Terms and conditions
BUZZ BOX VIDEO PTY LTD TRADING AS LAUNCHPAD6 ("LAUNCHPAD6") PERMITS ACCESS TO THE PLATFORM SERVICE TO YOU (“CUSTOMER”) SUBJECT TO THE TERMS CONTAINED IN THIS SERVICE AGREEMENT (THIS "AGREEMENT"). READ THE TERMS AND CONDITIONS OF THIS AGREEMENT CAREFULLY BEFORE ACCESSING THIS PLATFORMS SERVICE AND THE ACCOMPANYING DOCUMENTATION (THE "SERVICE"). THE SERVICE IS COPYRIGHTED AND IT IS RECIEVED BY YOU UNDER THIS AGREEMENT, NOT SOLD TO YOU. BY USING THE SERVICE, YOU AGREE TO BE BOUND BY THE TERMS OF THIS AGREEMENT. IF YOU ARE NOT WILLING TO BE BOUND BY THE TERMS OF THIS AGREEMENT, DO NOT USE THE SERVICE.

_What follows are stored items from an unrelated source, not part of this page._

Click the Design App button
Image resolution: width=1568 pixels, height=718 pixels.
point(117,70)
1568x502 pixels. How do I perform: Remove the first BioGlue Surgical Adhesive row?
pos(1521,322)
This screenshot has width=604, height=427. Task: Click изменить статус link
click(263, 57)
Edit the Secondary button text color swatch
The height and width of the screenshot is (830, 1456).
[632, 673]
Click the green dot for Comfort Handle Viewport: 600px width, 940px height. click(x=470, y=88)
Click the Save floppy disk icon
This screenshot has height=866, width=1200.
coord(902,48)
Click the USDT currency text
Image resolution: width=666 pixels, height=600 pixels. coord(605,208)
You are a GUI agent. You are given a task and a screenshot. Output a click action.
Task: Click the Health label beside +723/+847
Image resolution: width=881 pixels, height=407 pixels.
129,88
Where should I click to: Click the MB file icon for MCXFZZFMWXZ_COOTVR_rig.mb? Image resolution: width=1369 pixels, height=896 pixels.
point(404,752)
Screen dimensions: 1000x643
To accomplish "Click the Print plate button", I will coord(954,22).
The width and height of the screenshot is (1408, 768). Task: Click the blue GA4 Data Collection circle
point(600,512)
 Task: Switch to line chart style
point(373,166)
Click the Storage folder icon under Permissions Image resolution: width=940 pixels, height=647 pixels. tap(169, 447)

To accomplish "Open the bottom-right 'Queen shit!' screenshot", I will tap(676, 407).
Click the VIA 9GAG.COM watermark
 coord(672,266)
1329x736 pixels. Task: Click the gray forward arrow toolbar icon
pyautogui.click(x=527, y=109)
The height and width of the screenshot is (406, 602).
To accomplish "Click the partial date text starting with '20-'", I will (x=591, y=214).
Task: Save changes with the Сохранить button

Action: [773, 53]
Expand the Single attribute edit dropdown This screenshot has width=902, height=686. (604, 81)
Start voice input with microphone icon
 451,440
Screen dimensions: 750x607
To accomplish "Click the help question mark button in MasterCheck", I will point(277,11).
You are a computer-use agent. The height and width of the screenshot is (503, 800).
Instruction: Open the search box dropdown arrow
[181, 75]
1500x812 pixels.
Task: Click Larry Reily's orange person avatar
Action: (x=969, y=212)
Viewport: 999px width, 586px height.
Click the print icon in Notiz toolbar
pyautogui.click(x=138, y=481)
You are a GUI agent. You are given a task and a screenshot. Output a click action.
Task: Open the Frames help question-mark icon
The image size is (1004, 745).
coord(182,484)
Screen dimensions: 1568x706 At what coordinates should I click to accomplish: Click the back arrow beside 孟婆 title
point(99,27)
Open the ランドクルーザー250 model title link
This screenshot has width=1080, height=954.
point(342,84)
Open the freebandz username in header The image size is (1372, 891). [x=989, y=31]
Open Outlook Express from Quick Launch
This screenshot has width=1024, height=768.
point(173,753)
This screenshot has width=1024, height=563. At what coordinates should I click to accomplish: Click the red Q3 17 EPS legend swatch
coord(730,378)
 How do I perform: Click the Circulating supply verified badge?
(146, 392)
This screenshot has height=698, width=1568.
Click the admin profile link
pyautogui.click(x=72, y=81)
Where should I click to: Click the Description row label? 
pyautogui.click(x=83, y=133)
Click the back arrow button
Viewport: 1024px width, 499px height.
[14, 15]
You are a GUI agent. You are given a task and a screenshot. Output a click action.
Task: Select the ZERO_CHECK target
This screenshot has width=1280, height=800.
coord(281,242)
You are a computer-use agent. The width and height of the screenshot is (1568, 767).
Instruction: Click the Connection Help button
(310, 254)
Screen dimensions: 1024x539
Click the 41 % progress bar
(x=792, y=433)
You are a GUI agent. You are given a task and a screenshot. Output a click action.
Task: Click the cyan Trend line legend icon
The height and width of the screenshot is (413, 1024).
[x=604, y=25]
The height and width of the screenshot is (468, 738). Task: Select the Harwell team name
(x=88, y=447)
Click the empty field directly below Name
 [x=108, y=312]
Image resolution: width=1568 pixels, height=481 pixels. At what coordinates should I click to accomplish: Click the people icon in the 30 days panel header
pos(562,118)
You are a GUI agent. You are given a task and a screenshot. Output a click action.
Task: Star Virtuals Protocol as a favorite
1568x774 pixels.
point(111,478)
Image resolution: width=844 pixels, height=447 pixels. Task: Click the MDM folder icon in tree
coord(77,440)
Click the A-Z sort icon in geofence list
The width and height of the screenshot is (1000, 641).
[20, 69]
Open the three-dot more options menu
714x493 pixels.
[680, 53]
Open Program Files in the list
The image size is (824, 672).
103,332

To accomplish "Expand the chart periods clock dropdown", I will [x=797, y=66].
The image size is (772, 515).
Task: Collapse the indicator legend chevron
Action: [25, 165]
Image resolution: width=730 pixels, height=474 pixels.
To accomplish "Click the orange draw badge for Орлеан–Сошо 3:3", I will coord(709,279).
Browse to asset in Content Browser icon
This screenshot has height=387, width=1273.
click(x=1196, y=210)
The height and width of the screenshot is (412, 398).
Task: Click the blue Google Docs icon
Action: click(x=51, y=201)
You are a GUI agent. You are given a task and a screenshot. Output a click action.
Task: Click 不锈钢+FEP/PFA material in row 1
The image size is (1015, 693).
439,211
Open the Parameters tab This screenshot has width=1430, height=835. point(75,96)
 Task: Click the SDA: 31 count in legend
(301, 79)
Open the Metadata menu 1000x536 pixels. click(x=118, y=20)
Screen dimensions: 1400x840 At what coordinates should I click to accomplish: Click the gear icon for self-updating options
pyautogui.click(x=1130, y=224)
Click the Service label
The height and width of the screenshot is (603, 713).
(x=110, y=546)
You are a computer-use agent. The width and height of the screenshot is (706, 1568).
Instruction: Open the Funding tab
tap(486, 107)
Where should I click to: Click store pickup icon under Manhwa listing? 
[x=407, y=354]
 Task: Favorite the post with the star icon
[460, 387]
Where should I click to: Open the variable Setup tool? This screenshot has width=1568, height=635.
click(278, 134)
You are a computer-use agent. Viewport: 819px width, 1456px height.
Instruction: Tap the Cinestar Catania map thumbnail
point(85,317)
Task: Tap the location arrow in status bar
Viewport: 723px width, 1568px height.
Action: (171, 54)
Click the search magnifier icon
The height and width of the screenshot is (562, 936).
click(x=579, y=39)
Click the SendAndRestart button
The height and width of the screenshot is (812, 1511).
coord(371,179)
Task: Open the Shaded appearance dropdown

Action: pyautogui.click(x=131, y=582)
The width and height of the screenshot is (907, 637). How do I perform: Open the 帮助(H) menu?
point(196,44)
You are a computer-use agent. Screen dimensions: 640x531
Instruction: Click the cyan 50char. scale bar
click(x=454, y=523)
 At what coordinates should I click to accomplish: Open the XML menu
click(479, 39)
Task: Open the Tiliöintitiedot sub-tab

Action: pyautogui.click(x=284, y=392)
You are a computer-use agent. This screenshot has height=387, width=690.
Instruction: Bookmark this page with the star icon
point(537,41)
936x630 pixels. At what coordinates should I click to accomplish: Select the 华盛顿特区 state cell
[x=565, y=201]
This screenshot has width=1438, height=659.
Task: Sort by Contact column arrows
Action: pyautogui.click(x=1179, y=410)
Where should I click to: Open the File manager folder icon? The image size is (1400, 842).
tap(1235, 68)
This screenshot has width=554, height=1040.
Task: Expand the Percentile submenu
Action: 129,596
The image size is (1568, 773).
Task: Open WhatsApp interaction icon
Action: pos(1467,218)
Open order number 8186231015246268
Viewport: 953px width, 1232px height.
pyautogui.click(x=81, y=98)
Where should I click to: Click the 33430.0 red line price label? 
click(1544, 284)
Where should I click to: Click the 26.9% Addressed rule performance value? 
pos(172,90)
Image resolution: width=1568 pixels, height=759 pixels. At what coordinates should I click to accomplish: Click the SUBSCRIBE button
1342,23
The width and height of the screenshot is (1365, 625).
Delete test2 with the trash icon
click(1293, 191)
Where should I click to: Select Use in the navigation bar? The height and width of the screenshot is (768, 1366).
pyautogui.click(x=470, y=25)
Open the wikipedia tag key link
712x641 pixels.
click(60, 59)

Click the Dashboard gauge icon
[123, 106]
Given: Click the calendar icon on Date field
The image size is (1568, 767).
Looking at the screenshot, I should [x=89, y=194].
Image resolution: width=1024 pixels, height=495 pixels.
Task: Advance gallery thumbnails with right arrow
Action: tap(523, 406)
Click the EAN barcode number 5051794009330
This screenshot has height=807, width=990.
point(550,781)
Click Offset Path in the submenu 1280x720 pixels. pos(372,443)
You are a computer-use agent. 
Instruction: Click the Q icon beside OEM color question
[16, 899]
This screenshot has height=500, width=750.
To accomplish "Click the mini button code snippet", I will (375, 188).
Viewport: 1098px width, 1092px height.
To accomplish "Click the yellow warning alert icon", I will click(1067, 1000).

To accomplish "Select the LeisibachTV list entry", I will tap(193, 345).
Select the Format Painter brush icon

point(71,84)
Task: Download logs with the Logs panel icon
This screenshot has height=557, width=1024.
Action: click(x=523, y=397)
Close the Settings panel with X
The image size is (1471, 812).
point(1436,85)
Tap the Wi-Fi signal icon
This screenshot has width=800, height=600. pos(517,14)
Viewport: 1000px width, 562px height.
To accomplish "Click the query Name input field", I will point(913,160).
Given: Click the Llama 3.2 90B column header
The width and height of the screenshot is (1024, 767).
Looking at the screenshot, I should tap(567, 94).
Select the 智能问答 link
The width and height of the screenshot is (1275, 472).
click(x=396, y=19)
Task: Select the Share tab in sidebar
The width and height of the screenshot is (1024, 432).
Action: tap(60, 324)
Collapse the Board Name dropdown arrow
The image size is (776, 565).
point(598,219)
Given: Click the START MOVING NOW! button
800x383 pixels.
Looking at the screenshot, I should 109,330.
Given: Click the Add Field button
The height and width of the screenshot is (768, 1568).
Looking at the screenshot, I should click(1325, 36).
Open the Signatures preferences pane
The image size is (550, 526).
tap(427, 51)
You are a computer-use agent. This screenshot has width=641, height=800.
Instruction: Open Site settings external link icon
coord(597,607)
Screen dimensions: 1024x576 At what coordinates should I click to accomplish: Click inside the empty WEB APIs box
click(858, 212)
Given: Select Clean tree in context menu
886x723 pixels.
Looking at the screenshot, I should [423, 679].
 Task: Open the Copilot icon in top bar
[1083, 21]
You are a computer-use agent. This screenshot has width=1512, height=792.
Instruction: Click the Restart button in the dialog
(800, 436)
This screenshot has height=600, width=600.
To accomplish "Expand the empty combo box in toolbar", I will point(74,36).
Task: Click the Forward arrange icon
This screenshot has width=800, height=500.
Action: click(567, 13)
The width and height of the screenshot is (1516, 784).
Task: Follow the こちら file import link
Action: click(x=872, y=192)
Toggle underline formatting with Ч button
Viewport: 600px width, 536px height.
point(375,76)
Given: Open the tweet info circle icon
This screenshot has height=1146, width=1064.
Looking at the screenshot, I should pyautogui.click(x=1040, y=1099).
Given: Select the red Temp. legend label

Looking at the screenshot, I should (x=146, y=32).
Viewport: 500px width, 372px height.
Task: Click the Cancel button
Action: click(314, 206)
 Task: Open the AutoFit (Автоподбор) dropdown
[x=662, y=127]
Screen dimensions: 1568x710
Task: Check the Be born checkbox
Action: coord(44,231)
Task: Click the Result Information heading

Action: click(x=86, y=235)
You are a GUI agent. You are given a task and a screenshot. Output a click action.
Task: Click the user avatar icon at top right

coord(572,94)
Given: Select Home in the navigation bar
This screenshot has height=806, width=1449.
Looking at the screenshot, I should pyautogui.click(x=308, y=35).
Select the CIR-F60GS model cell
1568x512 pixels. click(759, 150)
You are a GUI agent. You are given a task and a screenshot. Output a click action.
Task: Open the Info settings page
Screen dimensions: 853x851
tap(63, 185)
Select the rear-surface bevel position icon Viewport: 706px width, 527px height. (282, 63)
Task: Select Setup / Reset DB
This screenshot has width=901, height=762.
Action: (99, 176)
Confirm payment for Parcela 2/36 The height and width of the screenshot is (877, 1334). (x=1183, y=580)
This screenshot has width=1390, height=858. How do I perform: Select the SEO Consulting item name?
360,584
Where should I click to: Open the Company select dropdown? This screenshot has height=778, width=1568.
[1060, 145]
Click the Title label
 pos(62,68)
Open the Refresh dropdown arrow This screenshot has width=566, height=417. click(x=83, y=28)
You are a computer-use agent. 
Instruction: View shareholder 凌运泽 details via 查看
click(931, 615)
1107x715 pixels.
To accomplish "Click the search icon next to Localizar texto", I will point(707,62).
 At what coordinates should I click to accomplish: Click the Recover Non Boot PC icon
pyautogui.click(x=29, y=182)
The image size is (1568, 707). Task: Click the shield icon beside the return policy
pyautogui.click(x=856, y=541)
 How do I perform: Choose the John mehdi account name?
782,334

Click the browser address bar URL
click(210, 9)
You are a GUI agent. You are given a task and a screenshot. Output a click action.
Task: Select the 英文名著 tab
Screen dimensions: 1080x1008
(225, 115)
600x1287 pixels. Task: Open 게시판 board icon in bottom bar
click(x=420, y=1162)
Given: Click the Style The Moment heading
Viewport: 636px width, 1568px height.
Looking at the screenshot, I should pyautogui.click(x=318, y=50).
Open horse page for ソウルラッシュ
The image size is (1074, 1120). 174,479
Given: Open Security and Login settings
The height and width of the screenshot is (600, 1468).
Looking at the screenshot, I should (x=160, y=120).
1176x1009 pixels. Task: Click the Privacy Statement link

THIS AGREEMENT IS A LEGAL AGREEMENT CONCERNING THE SERVICE BETWEEN YOU, AS EITHER AN INDIVIDUAL OR A SINGLE BUSINESS ENTITY AND LAUNCHPAD6. THIS AGREEMENT SUPERSEDES AND REPLACES ANY PRIOR PROPOSAL, REPRESENTATION, OR UNDERSTANDING YOU MAY HAVE HAD WITH LAUNCHPAD6 RELATING TO THE SERVICE.
Assent to Be Bound
By using this Service, you agree to be bound by the terms of this Agreement. If you do not agree with any term or condition, do not use the Service. You control access by End Users, and you are responsible for their use of the Service in accordance with this Agreement. End Users means any person you permit to access the Service or use the Service. You agree that any terms and conditions on a Customer purchase order will not apply to this Agreement and are null and void. If End Users are required to click through terms of service in order to use the Services, those click-through terms are subordinate to this Agreement and this Agreement will control if there is a conflict.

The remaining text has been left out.